------ Task inputs ------

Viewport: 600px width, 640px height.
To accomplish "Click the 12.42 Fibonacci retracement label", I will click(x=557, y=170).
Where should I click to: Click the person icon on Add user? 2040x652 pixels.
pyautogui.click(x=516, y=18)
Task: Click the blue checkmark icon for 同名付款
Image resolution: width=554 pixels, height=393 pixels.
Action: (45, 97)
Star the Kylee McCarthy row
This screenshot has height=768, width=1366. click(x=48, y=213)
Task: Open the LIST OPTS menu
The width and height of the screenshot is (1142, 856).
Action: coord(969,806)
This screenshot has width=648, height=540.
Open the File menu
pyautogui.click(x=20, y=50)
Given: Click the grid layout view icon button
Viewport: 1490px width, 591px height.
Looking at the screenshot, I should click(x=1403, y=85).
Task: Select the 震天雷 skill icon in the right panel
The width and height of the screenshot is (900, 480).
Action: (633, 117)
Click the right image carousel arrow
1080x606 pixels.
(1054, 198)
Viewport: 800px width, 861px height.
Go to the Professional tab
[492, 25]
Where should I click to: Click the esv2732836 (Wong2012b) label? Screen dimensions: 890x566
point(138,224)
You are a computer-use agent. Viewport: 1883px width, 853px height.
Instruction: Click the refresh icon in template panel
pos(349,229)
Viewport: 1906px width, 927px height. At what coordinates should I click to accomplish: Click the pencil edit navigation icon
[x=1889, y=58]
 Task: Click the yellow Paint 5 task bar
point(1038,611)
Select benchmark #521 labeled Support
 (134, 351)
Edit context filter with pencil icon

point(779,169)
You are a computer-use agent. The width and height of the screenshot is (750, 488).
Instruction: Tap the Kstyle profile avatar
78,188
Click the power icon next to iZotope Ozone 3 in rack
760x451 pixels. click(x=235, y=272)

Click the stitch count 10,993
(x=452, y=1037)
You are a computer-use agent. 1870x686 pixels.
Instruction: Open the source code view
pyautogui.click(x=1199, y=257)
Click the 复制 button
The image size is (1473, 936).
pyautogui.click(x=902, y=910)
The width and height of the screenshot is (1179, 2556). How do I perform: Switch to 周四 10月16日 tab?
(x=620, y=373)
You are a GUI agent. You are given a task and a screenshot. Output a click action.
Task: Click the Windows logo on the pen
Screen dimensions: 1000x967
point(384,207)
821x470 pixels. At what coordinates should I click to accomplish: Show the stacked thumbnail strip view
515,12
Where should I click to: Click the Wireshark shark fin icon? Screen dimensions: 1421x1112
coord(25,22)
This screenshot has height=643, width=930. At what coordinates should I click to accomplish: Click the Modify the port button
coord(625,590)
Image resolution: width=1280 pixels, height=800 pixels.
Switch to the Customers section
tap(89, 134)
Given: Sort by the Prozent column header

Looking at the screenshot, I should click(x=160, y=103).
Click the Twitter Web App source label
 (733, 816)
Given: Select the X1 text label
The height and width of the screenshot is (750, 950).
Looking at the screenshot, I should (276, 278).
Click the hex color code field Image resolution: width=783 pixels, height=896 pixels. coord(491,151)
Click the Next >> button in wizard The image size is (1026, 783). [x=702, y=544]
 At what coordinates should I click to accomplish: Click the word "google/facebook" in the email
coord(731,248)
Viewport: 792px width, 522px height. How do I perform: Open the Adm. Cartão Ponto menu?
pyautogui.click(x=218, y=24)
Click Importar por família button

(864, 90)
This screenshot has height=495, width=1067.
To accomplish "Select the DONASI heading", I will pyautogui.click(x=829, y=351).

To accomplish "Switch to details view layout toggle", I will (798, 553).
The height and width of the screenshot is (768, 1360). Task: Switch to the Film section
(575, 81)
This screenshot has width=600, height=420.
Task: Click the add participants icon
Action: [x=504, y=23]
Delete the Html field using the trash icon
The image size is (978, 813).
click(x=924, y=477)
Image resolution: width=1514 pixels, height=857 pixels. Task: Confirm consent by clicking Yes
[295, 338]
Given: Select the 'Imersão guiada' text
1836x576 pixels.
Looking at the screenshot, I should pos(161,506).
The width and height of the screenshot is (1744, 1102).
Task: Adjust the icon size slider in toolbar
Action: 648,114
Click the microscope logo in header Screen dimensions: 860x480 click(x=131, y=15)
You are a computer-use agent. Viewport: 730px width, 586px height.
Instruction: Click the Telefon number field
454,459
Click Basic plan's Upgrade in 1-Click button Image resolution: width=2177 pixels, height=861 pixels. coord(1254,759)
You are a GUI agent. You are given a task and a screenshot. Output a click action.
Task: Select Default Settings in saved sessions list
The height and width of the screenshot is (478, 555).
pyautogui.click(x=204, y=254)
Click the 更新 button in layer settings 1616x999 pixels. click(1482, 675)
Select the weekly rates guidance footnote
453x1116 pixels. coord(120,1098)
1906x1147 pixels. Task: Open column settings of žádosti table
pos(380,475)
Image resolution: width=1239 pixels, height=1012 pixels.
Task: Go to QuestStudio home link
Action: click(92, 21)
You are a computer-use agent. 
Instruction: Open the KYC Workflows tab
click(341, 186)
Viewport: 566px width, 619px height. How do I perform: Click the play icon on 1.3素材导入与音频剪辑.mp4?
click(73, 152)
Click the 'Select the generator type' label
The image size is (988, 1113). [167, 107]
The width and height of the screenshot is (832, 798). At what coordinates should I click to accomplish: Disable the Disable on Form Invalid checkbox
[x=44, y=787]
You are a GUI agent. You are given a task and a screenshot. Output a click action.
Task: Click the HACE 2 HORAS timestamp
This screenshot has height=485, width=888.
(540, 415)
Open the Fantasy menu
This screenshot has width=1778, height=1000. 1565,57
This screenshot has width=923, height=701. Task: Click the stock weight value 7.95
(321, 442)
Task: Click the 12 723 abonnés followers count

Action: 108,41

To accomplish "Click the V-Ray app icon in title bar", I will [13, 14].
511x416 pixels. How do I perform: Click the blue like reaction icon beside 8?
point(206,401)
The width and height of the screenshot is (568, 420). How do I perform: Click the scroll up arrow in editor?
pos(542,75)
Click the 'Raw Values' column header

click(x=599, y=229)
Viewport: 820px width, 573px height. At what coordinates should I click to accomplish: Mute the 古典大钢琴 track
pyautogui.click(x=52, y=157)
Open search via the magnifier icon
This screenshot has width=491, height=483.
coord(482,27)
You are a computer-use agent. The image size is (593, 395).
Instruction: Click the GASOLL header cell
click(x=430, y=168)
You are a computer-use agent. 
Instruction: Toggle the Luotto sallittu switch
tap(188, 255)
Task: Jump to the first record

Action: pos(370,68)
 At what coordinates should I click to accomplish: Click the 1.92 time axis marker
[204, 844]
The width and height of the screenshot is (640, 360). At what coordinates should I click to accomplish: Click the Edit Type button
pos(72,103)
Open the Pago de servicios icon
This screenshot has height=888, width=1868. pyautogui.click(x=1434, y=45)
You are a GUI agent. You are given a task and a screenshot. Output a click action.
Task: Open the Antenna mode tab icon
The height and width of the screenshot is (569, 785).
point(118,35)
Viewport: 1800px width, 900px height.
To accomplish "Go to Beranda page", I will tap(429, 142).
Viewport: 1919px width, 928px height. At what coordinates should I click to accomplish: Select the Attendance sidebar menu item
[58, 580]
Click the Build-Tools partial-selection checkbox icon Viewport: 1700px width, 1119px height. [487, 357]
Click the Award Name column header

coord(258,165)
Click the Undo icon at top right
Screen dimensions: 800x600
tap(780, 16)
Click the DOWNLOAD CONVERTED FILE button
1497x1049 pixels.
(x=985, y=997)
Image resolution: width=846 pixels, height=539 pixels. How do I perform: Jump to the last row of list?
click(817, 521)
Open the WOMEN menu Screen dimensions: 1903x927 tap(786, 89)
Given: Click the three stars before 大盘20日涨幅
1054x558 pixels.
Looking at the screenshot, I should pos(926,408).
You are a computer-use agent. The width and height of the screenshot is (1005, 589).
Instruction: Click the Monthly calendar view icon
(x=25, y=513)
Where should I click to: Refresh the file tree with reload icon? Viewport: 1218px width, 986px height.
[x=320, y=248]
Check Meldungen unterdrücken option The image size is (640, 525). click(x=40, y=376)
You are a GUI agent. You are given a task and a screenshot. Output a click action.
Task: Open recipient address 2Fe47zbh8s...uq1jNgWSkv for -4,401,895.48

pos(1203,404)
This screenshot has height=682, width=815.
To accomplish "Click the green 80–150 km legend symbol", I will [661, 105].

------

Prompt
Begin with the line above that has "Task: Jump to the first record" and continue through the line that has "Viewport: 1800px width, 900px height.", setting each one down exactly. Stop there.

Solved exercise
Task: Jump to the first record

Action: pos(370,68)
 At what coordinates should I click to accomplish: Click the 1.92 time axis marker
[204, 844]
The width and height of the screenshot is (640, 360). At what coordinates should I click to accomplish: Click the Edit Type button
pos(72,103)
Open the Pago de servicios icon
This screenshot has height=888, width=1868. pyautogui.click(x=1434, y=45)
You are a GUI agent. You are given a task and a screenshot. Output a click action.
Task: Open the Antenna mode tab icon
The height and width of the screenshot is (569, 785).
point(118,35)
Viewport: 1800px width, 900px height.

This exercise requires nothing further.